The Federal Circuit Rejects the “Nuisance Settlement” Narrative

The court also dismantled City National’s “nuisance settlement” narrative.

City National had argued that mCom repeatedly filed patent suits that settled before adjudication, supposedly demonstrating a strategy of extracting nuisance-value settlements. But the Federal Circuit found virtually no evidentiary support for that assertion.

Critically, City National failed to provide evidence regarding settlement values or whether the other cases even involved the same patent.

The Federal Circuit’s skepticism here is important. Accused infringers frequently attempt to characterize non-practicing entities or repeat plaintiffs as pursuing nuisance settlements. This opinion indicates that generalized accusations and litigation statistics alone may not suffice.

Sanctions Under § 1927 Require More Than Weak Litigation Conduct

The reversal of the § 1927 sanctions against counsel followed naturally from the court’s rejection of the exceptional-case determination.

Under Eleventh Circuit law, § 1927 sanctions require conduct “tantamount to bad faith.” The Federal Circuit emphasized that the district court never expressly found the case frivolous.

Instead, the district court essentially faulted counsel for insufficient diligence and for continuing the litigation. But because the claims were not frivolous, litigating the case through a Rule 12(b)(6) ruling was not sanctionable conduct.

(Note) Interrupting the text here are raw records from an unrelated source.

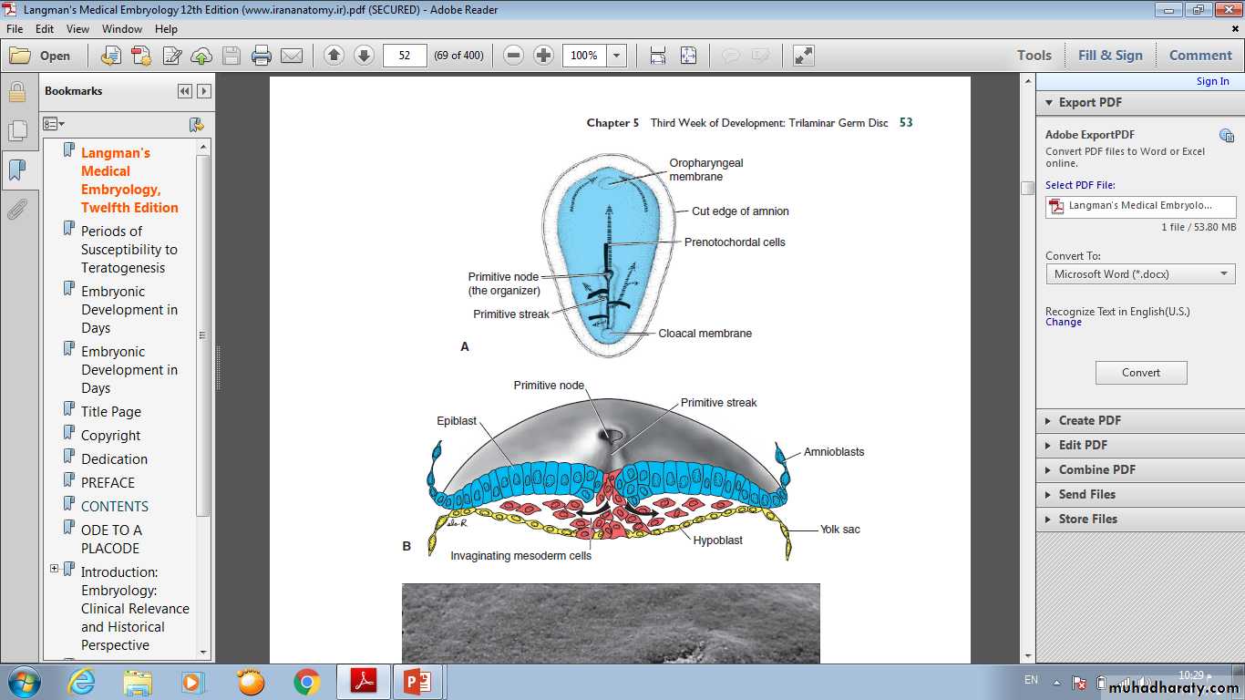Toggle the Tools pane

1034,56
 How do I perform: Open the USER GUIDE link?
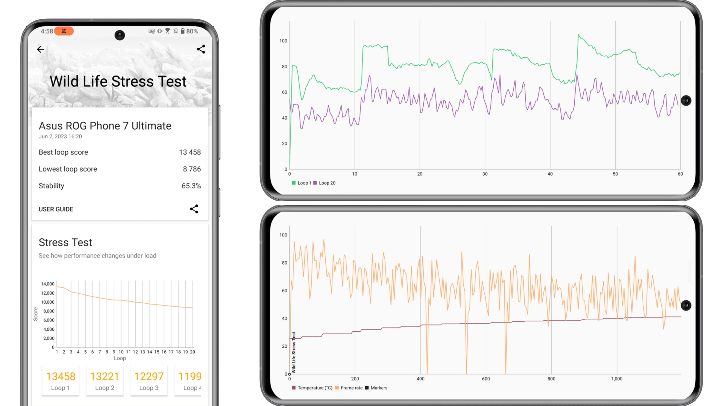pyautogui.click(x=56, y=209)
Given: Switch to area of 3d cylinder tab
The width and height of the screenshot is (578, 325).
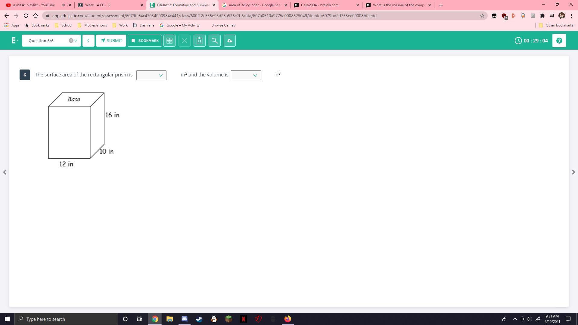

Charles Gideon Korrell notes that the opinion draws an important line between weak lawyering and sanctionable bad faith. The Federal Circuit made clear that imperfect litigation judgment, without more, does not satisfy § 1927’s demanding standard.

The Court Rejects a “Second Major Litigation” Over Fees

The opinion closes with another subtle but significant point. Rather than remanding for additional proceedings on fees, the Federal Circuit reversed outright, citing Fox v. Vice and cautioning that fee litigation should not become “a second major litigation.”

That directive may discourage defendants from pursuing speculative fee motions unsupported by a developed factual record. Courts increasingly appear concerned about satellite litigation over attorney’s fees consuming disproportionate resources after merits proceedings have already concluded.

Key Takeaways

Ultimately, mCom v. City National reflects a broader trend in Federal Circuit jurisprudence: while district courts retain substantial discretion under Octane Fitness, that discretion still has meaningful limits. Patent cases are not exceptional merely because the plaintiff loses, survives only briefly, or asserts claims related to others invalidated in an IPR.

The decision also reinforces the continuing importance of the statutory presumption of validity, even in the shadow of prior PTAB losses. Surviving claims remain entitled to individualized treatment, and courts cannot simply collapse them into previously invalidated claims without careful analysis.

Charles Gideon Korrell believes the decision will likely become a frequently cited authority in future disputes over post-IPR fee shifting, particularly where surviving claims continue to carry the presumption of validity despite the cancellation of related claims.